Just to clarify - I am NOT objecting to a woman taking her husband’s surname, or keeping her maiden surname, or making a new one up out of whole cloth.
What I am objecting to is addressing her as [HIS firstname][his surname if different].
Let’s say my first name is Sally, my husband’s name is Bob, and we both have the surname Smith:
Proper: Mrs. Sally Smith
Outrageously offensive: Mrs. Bob Smith.
Sally’s name is not Bob. Her name is Sally. Why the HELL would you refer to anyone by someone else’s name? Unless of course Sally has no legal identity of her own and is Bob’s property… which supposedly is not the case, right?
If her name is Chris Evert why the &*(@! is she being called by someone else’s name? It’s insanely stupid. If her name is Chris Evert that’s how she should be referred to. How on Earth did this stupid custom ever get started? It’s certainly not a universal human custom.

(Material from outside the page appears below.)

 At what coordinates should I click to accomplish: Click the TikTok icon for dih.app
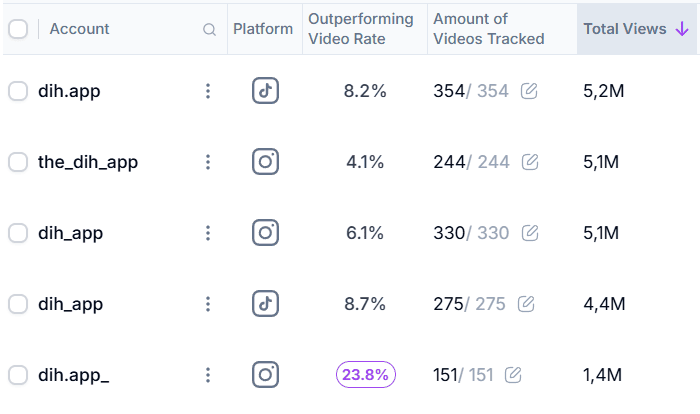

I am sorry, how can you construe calling someone Mrs John Doe as being indicative of husband having property rights over them?

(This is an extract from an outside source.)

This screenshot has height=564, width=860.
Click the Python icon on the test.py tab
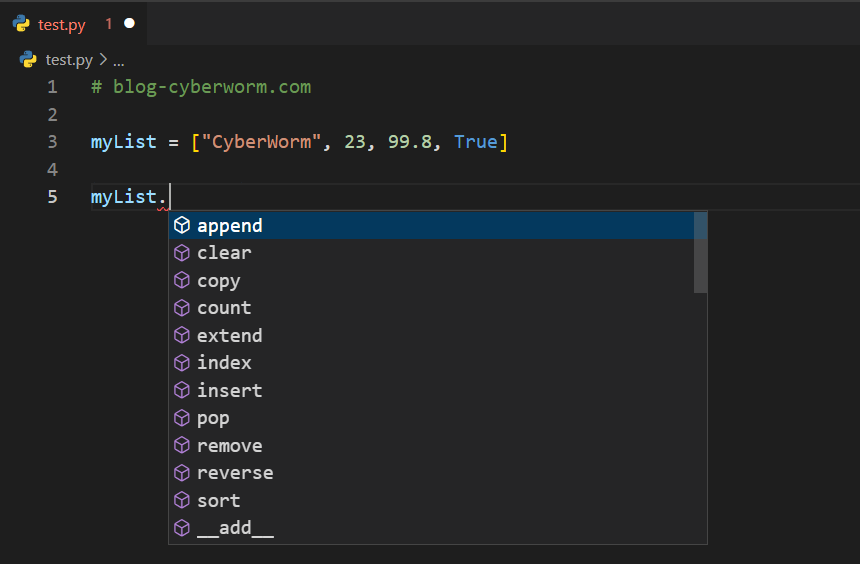[21, 23]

If I know the husband and I really don’t know the wife, I am sorry, its Mrs. John Doe until as such a time I am told differently. And I will respect their wishes if they indicate that they wish to be called something else.
Probably Jane Smith of Doe. And like sailor said, most of the time it is not a legal name change, but a social name change. Her legal papers, her legal documents, her accounts, are all to her given birth name. There is just a clause somewhere saying that that Jane Smith Roe is the same person as Jane Smith of Doe (due to marriage). And that social convention lasts as long as the marriage lasts.
For example, my granny was married for 40 years to grandpa. Her legal names were her given names, but in her checks, and the way she referred to herself in social situations, it was “granny something of Grenze”. For business things (she was a lawyer), her proper titles and given last names were used (and she used them); “Lcda. (title for a lawyer) Granny Something Somethingother”. After grandpa died, she eventually remarried, and now she goes by “Granny Something of nonGrenze”.
Of course, this is all custom… Mom almost never uses the “of Grenze” part, usually only in parts where she is being introduced to distant cousins or someone who only knows my dad. She MUCH prefers her given title (also a laywer, so no Sra./Mrs.), Lcda.